I was once asked to provide an "official" definition (by 3TonsOfCode, of course) for Presentation Software (the king of the kind being Powerpoint* but let's not limit ourselves), so here it is. Not one, but THREE different Official Definitions. Choose the most appropriate for your own personal drama and use it accordingly.
1. Incompetent Speaker Facilitation Sofware. Speakers - regardless of age, experience, gender or degree of mental stability - can deliver their presentations in front of the most demanding audiences, even when having a lobotomized-cockroach-level IQ. The only thing they usually have to do is read the bullets in a loud voice, until the audience dies from boredom or until they're out of slides. In the latter case, usually NOBODY has any courage left to ask questions, allowing the speaker to gloat like a sunbathing stoned sardine.

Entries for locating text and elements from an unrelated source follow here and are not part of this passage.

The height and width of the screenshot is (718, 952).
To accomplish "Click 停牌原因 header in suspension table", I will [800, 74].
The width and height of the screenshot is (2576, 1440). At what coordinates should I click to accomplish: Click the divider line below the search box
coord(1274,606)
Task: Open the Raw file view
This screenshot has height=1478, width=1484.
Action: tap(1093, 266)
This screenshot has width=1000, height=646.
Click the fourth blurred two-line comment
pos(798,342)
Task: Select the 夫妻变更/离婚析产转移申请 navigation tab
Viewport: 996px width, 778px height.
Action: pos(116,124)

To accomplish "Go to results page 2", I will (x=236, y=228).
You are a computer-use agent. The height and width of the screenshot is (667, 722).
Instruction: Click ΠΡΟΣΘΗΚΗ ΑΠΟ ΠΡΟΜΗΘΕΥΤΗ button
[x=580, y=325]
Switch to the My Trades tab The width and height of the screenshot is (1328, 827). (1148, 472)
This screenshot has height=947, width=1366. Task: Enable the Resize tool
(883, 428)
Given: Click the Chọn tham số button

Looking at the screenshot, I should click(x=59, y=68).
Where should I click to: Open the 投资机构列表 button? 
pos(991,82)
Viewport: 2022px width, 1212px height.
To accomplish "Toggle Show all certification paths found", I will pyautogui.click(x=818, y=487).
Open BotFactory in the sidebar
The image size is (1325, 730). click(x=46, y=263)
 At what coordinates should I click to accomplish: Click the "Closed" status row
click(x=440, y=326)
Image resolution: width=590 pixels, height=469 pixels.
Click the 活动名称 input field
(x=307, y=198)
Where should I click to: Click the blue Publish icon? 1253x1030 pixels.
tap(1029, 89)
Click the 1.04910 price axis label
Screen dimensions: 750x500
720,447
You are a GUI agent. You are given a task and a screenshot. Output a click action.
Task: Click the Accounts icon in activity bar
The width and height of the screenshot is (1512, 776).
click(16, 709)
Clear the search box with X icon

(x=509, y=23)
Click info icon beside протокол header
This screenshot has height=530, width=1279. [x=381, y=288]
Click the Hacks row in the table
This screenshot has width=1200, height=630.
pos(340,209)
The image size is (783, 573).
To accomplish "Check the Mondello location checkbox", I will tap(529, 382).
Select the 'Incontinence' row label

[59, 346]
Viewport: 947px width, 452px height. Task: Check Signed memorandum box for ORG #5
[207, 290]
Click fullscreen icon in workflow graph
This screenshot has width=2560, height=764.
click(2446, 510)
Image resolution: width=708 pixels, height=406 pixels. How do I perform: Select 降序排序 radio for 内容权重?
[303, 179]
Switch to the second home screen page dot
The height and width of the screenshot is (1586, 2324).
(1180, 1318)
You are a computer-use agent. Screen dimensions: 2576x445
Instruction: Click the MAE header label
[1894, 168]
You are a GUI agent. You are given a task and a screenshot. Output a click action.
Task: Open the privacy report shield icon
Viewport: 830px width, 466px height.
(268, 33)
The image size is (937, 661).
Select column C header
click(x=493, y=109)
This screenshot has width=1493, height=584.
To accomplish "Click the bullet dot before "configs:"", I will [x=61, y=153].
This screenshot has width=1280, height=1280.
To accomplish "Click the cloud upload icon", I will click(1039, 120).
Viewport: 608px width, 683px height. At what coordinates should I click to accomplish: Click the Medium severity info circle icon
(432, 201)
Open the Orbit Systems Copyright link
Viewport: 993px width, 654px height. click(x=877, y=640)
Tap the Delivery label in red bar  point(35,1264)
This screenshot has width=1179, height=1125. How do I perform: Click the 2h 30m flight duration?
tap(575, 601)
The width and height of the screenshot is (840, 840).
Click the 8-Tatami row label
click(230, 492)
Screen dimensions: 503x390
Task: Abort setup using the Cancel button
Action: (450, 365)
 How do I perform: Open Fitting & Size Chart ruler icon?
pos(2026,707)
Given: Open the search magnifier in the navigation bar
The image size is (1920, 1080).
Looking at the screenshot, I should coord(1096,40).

2. The Perfect Tool for Designing Applications. Not wireframes, the APPLICATIONS themselves. Yes. However strange it may sound, many people design full-fledged application screens with a presentation app, even complete with animations showcasing how features will actually work. Applications designed this way always appear to be functioning perfectly, exciting the customers and making developers weep, despair, grow green carrots on their armpits and develop suicidal tendencies. OF COURSE things may be slightly different when the application gets actually developed, but who cares about the real world anyway?
3. A Tool for Punishing and Torturing Employees. According to modern trends, telling an employee to "have a presentation for XXXX until tomorrow" (where XXXX is the first most ugly, annoying, difficult and impossible to implement thing that comes to mind) is considered way more humiliating and disgusting than yelling, spitting, throwing valuable office equipment at or even firing the employee. Such an assignment usually leads to hysterical outbreaks, nausea, CD-size skin rashes, purple-colored foreheads (from banging heads on walls, desks and similar horizontal or vertical surfaces) and an urge to redefine one's job description to something that will usually include shovels, bricks, ladders, a lot of sweat and nothing much to think about.
*Powerpoint is a registered trademark of Microsoft Corporation. No Powerpoint users were harmed during writing these definitions. If you are using an alternative to Powerpoint, stop thinking that you're special. You're just doing what everybody else does, just under a different brand name and this doesn't exclude YOU from falling into one of the above definitions. Now go add one more slide, since you've only got 367 for tomorrow's presentation. Poor thing.